SUPPLIED DATA Start Marker

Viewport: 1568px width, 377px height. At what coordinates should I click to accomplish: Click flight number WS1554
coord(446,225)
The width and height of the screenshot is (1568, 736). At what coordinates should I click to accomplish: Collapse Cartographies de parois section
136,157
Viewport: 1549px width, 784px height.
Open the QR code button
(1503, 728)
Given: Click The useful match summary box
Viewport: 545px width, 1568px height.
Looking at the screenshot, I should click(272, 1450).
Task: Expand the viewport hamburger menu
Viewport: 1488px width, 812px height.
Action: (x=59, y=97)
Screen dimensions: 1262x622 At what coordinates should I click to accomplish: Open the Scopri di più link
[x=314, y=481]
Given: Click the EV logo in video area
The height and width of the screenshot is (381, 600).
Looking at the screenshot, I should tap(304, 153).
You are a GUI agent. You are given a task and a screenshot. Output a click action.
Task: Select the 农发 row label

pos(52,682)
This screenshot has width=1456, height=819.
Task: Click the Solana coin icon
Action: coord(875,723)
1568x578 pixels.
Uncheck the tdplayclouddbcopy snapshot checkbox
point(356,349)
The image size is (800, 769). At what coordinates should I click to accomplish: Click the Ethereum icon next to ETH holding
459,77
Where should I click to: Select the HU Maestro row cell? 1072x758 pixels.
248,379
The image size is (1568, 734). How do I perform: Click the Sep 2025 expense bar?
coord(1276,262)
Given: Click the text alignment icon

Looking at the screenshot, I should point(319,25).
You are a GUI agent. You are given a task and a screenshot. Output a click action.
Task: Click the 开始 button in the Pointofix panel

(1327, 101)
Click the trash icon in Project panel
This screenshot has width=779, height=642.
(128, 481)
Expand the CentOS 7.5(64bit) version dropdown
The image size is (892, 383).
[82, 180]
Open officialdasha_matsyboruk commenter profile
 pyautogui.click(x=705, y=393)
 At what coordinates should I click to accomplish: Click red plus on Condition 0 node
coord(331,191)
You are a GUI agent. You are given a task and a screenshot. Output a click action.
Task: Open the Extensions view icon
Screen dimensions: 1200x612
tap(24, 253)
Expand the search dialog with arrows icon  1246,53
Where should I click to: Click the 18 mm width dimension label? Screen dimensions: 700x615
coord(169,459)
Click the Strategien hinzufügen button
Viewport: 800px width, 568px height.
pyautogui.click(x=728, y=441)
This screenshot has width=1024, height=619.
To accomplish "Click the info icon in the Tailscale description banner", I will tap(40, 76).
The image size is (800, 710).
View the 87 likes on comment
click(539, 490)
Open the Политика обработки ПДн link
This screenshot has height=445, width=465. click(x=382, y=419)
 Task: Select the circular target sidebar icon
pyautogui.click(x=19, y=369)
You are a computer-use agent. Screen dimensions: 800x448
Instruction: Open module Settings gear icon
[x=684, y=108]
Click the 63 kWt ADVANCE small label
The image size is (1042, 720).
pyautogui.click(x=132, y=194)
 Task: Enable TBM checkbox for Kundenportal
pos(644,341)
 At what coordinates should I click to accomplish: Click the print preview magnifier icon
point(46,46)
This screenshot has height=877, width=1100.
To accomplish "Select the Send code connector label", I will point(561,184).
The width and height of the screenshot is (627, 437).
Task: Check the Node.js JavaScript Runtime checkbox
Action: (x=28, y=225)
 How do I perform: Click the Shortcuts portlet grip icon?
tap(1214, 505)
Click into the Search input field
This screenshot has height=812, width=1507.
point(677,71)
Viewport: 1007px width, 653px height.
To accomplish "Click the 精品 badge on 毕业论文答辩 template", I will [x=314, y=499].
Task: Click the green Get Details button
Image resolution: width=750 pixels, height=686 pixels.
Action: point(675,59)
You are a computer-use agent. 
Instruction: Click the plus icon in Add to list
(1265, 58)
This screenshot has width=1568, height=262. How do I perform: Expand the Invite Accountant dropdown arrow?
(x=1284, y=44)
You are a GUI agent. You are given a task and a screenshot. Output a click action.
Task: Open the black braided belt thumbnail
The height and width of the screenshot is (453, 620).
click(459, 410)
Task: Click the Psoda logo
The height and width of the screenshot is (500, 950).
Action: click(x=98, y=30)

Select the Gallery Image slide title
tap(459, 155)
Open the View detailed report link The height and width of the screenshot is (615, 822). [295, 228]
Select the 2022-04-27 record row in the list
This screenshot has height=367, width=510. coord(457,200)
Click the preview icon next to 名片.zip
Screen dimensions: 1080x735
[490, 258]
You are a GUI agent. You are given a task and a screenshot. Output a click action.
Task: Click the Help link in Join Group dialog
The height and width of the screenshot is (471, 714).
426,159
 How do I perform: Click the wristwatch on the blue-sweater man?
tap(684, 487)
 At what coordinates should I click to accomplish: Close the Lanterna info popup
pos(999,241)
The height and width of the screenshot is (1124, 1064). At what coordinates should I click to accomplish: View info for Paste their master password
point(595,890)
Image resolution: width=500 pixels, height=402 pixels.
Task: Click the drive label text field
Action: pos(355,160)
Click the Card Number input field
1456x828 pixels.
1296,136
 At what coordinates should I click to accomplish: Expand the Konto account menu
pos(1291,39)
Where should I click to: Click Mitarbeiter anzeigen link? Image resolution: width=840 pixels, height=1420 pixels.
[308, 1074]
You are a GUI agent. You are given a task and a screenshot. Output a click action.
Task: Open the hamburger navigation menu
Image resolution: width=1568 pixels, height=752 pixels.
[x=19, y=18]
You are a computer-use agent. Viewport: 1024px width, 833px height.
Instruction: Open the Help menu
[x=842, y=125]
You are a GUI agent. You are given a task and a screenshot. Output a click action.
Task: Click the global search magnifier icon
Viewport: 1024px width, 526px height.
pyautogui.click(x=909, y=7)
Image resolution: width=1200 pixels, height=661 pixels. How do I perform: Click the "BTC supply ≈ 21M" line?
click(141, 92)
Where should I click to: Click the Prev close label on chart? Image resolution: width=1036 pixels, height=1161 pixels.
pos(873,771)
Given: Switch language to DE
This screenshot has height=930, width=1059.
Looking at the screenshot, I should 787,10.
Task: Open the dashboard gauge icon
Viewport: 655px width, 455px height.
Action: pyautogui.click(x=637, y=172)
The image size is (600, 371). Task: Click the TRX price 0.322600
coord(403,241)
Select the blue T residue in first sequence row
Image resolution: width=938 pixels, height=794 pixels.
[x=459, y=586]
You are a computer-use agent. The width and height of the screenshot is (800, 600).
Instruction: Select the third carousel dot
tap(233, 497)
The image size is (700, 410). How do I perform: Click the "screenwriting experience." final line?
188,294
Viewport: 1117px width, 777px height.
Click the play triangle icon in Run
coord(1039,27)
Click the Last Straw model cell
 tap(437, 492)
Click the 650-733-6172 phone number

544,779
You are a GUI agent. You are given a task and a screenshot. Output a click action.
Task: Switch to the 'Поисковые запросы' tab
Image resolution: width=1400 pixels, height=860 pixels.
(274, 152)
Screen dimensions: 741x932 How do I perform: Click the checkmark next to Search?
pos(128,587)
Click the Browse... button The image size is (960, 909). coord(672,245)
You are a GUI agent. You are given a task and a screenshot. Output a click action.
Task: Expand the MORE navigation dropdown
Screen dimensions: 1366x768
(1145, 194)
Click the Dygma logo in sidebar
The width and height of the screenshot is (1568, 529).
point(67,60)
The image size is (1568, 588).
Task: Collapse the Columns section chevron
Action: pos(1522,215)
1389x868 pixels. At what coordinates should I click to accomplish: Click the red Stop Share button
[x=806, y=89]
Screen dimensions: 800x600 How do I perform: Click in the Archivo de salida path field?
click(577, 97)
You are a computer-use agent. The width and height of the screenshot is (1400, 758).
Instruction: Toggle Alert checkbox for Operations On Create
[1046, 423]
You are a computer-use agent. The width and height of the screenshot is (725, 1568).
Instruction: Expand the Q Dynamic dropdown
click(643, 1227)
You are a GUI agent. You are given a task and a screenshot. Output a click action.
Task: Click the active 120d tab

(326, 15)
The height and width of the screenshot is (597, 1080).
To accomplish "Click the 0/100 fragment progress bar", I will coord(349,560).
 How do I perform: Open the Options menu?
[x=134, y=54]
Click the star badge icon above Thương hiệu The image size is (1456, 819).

SUPPLIED DATA End Marker

• _EXERCISE DIRECTIONS_: Look above for the line that contains "View the 87 likes on comment". Starting there, transcribe every line exactly until you have copied the line that contains "You are a computer-use agent. Screen".

• _YOUR RESPONSE_:
View the 87 likes on comment
click(539, 490)
Open the Политика обработки ПДн link
This screenshot has height=445, width=465. click(x=382, y=419)
 Task: Select the circular target sidebar icon
pyautogui.click(x=19, y=369)
You are a computer-use agent. Screen dimensions: 800x448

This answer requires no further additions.